Mme A entend obtenir des dommages-intérêts de M. Y pour les préjudices personnels qu’elle subit du fait de sa carence à honorer ses engagements.
Il lui appartient de caractériser la faute de son époux. Elle soutient que cette faute résulte du seul fait de n’avoir pas réglé le prêt comme il s’y était engagé.
Il apparaît toutefois que si la clause de désolidarisation avait été efficace, Mme A n’aurait pas
eu à subir la moindre conséquence suite au défaut de paiement de l’emprunt par son ex-époux.
Dès lors qu’il n’est pas établi que M. Y ait eu notion de l’inefficacité de la clause de désolidarisation inscrite à l’acte notarié de partage, il ne peut lui être reproché, par le simple fait qu’il n’ait pas respecté ses obligations à l’égard de la banque, une faute intentionnelle ou une négligence à l’encontre de Mme A en lien avec les préjudices allégués.
Le jugement sera infirmé sur ce point.
Sur les autres demandes
Eu égard à ce qui a été jugé ci-dessus, les demandes :
— de Mme A en dommages-intérêts pour procédure abusive formée à l’encontre de son ex-époux ;
— de la SCP Leblanc en garantie contre M. Y ;
sont sans objet.
La SCP Leblanc supportera seule la condamnation au paiement d’une somme de 2 000 au titre des frais irrépétibles de première instance de Mme A et versera de ce chef à M. Y une somme de 1 000 .

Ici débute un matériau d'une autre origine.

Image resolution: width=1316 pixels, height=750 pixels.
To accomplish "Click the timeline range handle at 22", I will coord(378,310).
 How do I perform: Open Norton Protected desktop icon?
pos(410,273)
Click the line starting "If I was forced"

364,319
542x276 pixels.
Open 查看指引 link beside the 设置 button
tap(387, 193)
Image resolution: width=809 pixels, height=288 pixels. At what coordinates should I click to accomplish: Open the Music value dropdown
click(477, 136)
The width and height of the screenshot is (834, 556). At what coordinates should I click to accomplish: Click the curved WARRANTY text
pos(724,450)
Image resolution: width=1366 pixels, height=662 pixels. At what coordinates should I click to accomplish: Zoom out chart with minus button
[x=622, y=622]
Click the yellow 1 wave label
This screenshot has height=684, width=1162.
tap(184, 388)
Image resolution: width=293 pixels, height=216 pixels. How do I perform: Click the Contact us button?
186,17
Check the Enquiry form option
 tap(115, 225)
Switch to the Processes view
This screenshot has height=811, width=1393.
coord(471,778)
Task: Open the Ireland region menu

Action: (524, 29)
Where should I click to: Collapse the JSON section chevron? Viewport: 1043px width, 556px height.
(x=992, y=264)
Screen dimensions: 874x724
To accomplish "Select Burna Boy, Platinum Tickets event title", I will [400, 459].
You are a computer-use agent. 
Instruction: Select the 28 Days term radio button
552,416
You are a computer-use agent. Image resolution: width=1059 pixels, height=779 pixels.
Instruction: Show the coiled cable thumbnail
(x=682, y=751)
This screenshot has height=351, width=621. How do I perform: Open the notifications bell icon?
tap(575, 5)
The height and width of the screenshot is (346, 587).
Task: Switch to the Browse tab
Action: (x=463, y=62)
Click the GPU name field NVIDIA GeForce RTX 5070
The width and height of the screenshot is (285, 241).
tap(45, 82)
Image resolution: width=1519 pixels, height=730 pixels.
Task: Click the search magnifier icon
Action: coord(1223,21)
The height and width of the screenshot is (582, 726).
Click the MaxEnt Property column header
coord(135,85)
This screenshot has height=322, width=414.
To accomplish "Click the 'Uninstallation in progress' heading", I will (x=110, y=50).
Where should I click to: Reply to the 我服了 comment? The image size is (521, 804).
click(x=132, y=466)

La SCP Leblanc versera au titre des frais irrépétibles d’appel une somme de
1 500 à Mme A et une somme de 1 000 à M. Y ainsi que les entiers dépens de première instance et d’appel.
PAR CES MOTIFS :
La cour statuant publiquement et contradictoirement ;
CONFIRME le jugement en ce qu’il a condamné la
SCP Leblanc à payer à Mme A la somme de 3 500 à titre de dommages-intérêts outre les intérêts au taux légal à compter du jugement, dit que les intérêts se capitaliseront dans les conditions prévus à l’article 1154 du code civil et en ce qu’il a condamné la SCP Leblanc à payer à Mme A la somme de 2 000 sur le fondement des dispositions de l’article 700 du code de procédure civile ;
INFIRME le jugement en ses autres dispositions ;
et statuant à nouveau,
CONDAMNE la SCP Leblanc à payer à M. Y la somme de 800 à titre de dommages-intérêts ;
DEBOUTE Mme A des demandes présentées à l’encontre de M. Y ;
DEBOUTE les parties de toute autre demande ;
CONDAMNE la SCP Leblanc à verser à Mme A une somme de 1 500 en vertu des dispositions de l’article 700 du code de procédure civile pour ses frais irrépétibles d’appel ;
CONDAMNE la SCP Leblanc à verser à M. Y une somme de 2 000 en vertu des dispositions de l’article 700 du code de procédure civile pour ses frais irrépétibles de première instance et d’appel
;
CONDAMNE la SCP Leblanc aux entiers dépens de première instance et d’appel et dit qu’il sera fait application des dispositions de l’article 699 du code de procédure civile.